People’s experience of using this service and what we found

The providers quality monitoring systems were not fully effective to drive improvement. The provider lacked oversight in reporting all incidents and ensuring staff were up to date with training. Some areas of the environment were in a state of disrepair. For example, windows in communal areas had mould round them

Risk guidance to keep people safe was not consistently followed by all staff to minimise identified risks. Hazards to people were not managed safely, putting people at risk of scalding. Access to and from the building did not ensure people would be safe if left unsupervised. Some staff and relatives felt their were not enough staff to support people.

We have made a recommendation about staffing levels.

Medicine systems and processes were in place to ensure people received their medicines as prescribed. However, there was no clear audit trail where medicines had been soiled. The registered manager addressed this by starting to record on the reserve of the medication records when medicines had been soiled during administration.

People were supported to have maximum choice and control of their lives and staff supported them in the least restrictive way possible and in their best interests; the policies and systems in the service supported this practice.

The service applied the principles and values consistently of Registering the Right Support and other best practice guidance. These ensure that people who use the service can live as full a life as possible and achieve the best possible outcomes that include control, choice and independence.

The outcomes for people using the service reflected the principles and values of Registering the Right Support by promoting choice and control, independence and inclusion. People's support focused on them having as many opportunities as possible for them to gain new skills and become more independent.

Staff understood their responsibility to safeguard people from harm and knew how to report concerns.

People were supported to maintain relationships with people important to them. Staff were caring in their approach and had good relationships with people. Staff treated people with respect and their dignity and privacy was respected.

Promoting independence was a part of the ethos of the service and people were supported by staff to maintain their independence.

People were supported to maintain their health and well-being and had access to healthcare professionals such as GP's when required. People were supported to eat and drink enough to maintain a balanced diet. Refreshments were available to people throughout the day

People and their representatives were involved in their care to enable them to receive support in their preferred way. People were supported to access local community facilities to enhance their well-being.
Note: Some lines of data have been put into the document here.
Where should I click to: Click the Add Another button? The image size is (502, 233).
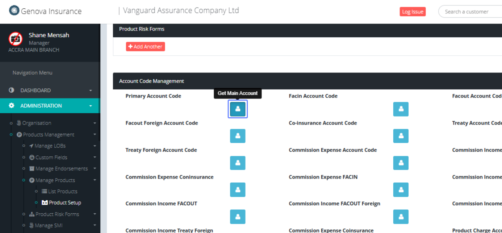tap(145, 47)

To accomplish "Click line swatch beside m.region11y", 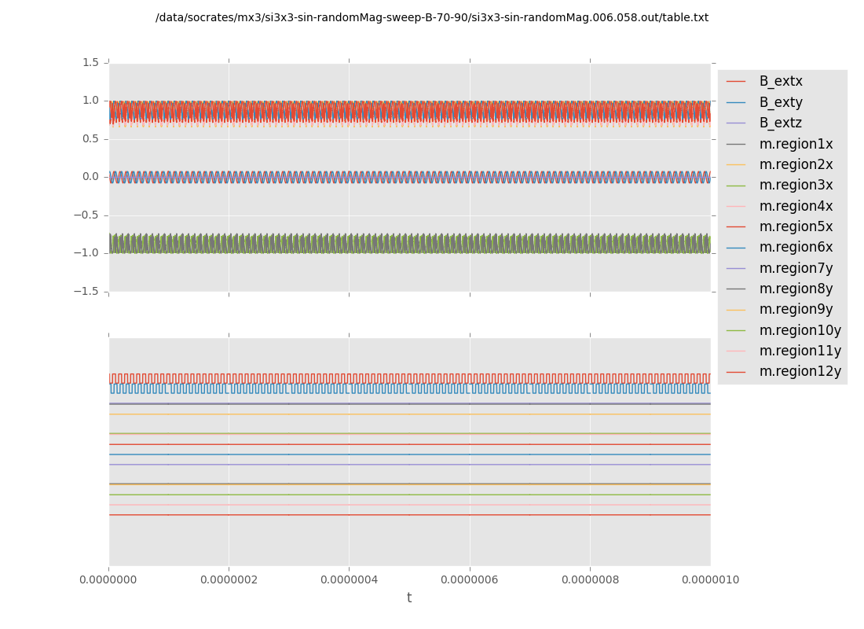I will point(736,351).
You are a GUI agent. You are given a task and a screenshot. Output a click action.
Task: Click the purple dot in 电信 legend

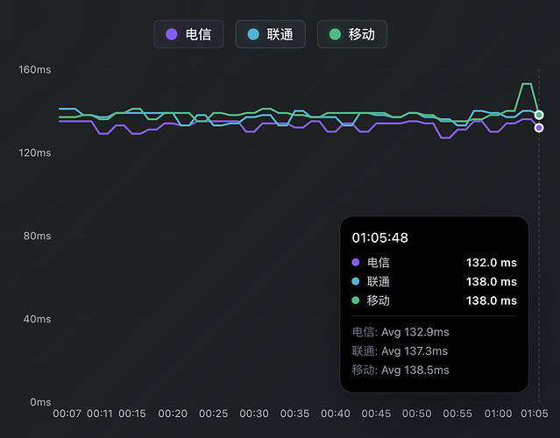pyautogui.click(x=172, y=34)
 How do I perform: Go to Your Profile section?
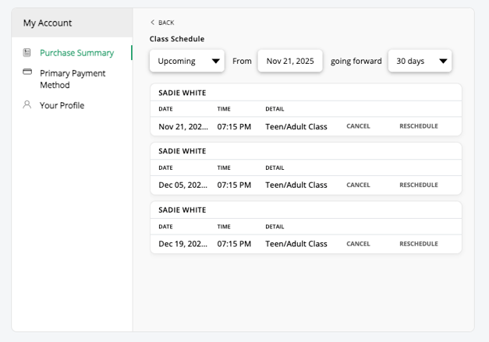62,105

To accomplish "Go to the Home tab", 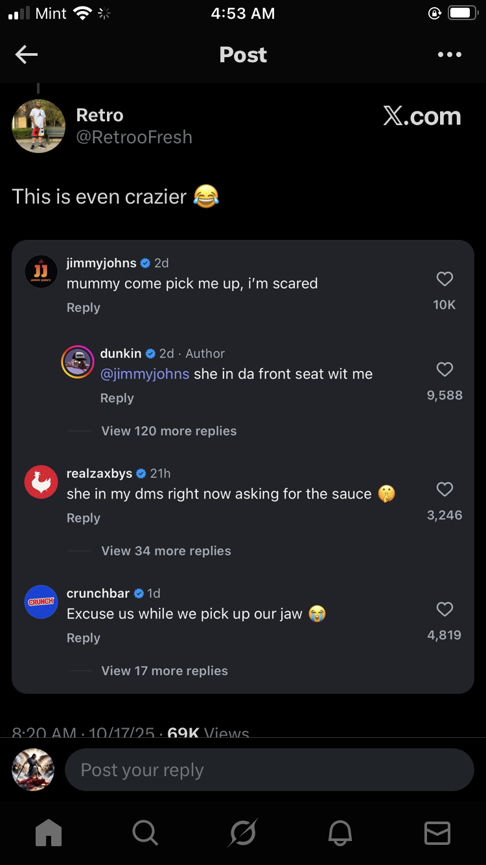I will tap(49, 833).

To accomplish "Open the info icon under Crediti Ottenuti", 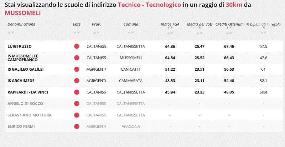I will [229, 28].
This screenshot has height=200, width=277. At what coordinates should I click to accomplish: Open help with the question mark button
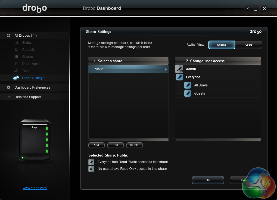(247, 9)
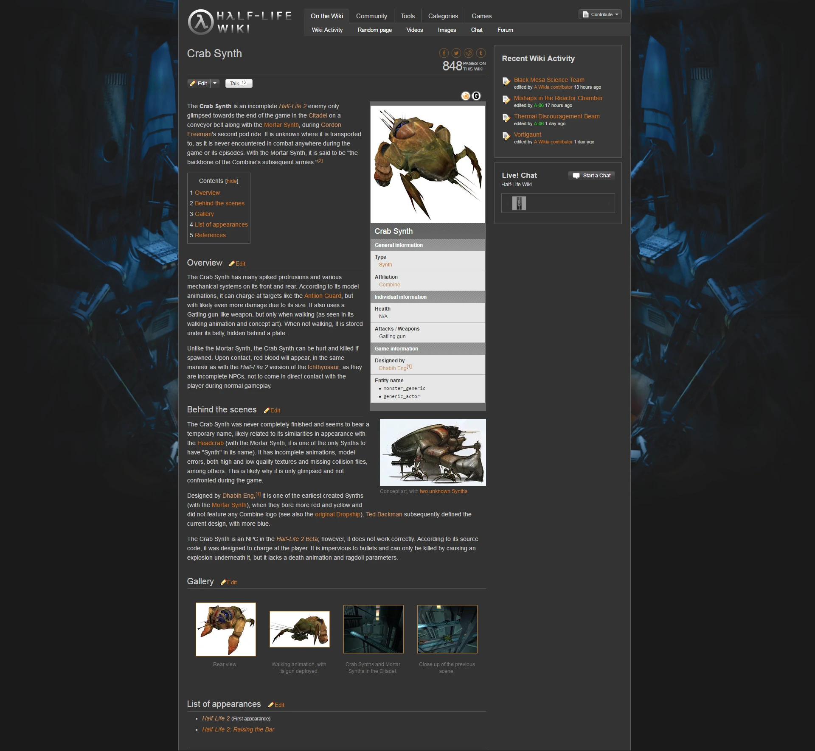This screenshot has width=815, height=751.
Task: Share the page on Facebook
Action: pos(444,53)
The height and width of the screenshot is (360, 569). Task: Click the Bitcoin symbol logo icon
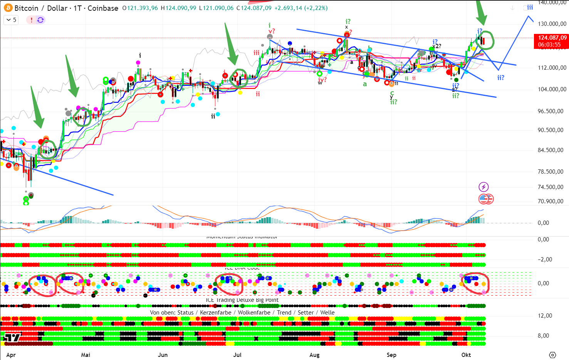[x=8, y=8]

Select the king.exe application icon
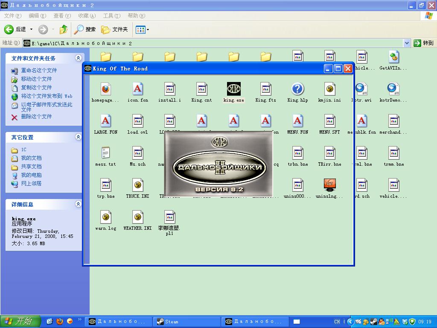(x=233, y=89)
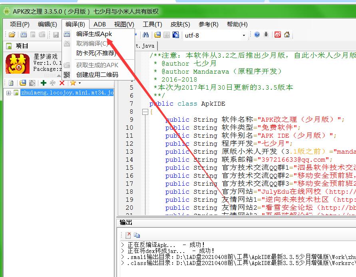Click the green plus add icon
Image resolution: width=356 pixels, height=277 pixels.
pos(44,83)
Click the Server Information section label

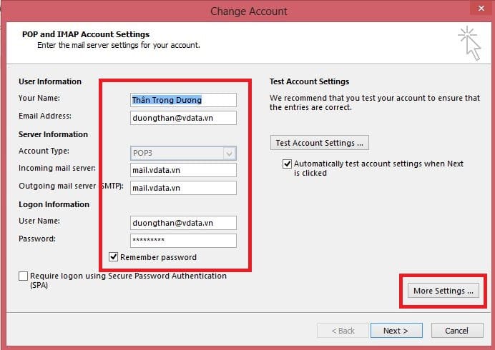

The provider’s complaints policy and procedure was accessible to people who used the service and their representatives. Peoples representatives knew how to make a complaint.

Lessons were learnt when things went wrong. Relatives and staff felt they could approach the registered manager if they had any concerns.
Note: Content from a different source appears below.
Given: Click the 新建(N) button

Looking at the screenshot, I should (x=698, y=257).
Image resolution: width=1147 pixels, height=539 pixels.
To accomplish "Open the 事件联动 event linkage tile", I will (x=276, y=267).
For more details, please see the full report which is on the CQC website at www.cqc.org.uk

Rating at last inspection

The last rating for this service was good (published 27 October 2016).

Why we inspected

This was a planned inspection based on the previous rating.

The overall rating for the service has changed from Good to Requires Improvement. This is based on the findings at this inspection. We have found evidence that the provider needs to make improvements. Please see the Safe and Effective sections of this full report.

Enforcement

At this inspection we found a breach of Regulation 12 (Safe care and treatment) of the Health and Social Care Act 2008 (Regulated Activities) Regulations 2014.You can see what action we have asked the provider to take at the end of this full report.

Follow up

We will request an action plan for the provider to understand what they will do to improve the standards of quality and safety. We will work alongside the provider and local authority to monitor progress. We will return to visit as per our re-inspection programme. If we receive any concerning information we may inspect sooner.